La conviction de son PDG, Bruce Joy, est que les mondes virtuels favorisent la collaboration, la gestion des connaissances et les réseaux sociaux. Une idée qui a déjà fait son chemin en Australie et aux Etats-Unis mais plus nouvelle en Europe. L'éditeur australien entend néanmoins s'y développer et il a choisi la France comme tête de pont. Il faut dire que parmi les investisseurs de Vastpark figure Serge Soudoplatoff, professeur et lui-même entrepreneur (il a fondé Highdeal et Commonbox).
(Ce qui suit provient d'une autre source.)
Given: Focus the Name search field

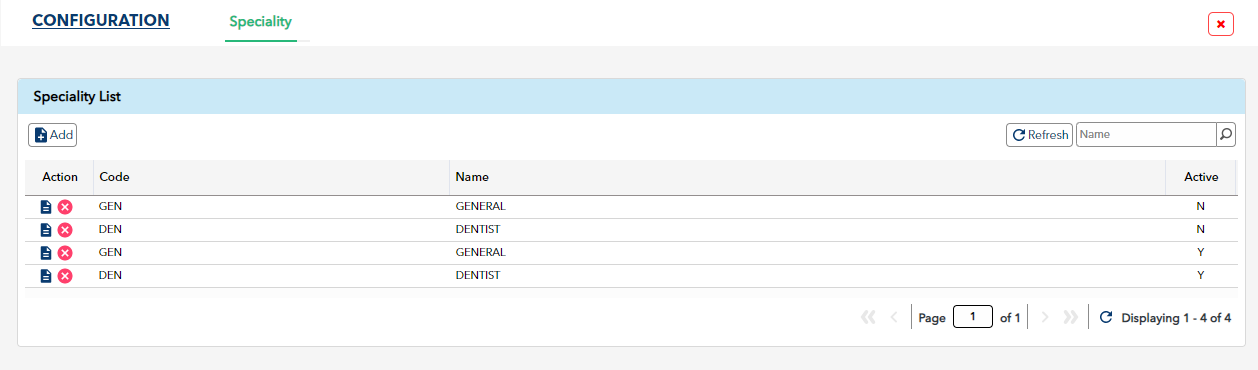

Bruce Joy est actuellement de passage à Paris pour bâtir une communauté autour de Vastpark et nouer des partenariats technologiques. Il est ainsi en relation avec l'intégrateur Pilot Systems, spécialiste historique de Python, l'un des langages qui peut être utilisé dans Vastpark. Le dirigeant de l'intégrateur, David Sapiro, vient d'être nommé vice-président du tout nouveau Conseil national du logiciel libre (CNLL).
Parmi tous les services que peuvent rendre les mondes virtuels à la cause collaborative, Bruce Joy met notamment en avant les réunions en ligne et la formation. L'éditeur et ses partenaires travaillent par ailleurs à enrichir la plate-forme pour répondre à d'autres attentes de la part des communautés de pratique.
Pour être pleinement exploitables, les plate-formes de mondes virtuels – qui se retrouvent parfois en concurrence avec des solutions de type Webex – requièrent une certaine maturité des entreprises : il est préférable qu'elles aient déjà mis en place des extranets et qu'elles aient adopté la voix sur IP. Les deux secteurs visés en priorité sont la santé et les organismes publics, notamment ceux qui sont liés à la défense.
A noter qu'il y a quelques semaines, Vastpark a gagné deux prix lors des IntraVerse Awards. Cette manifestation qui se déroule lors d'Imagina à Monaco distingue les meilleures réalisations dans les univers virtuels, les réseaux sociaux virtuels et les serious games.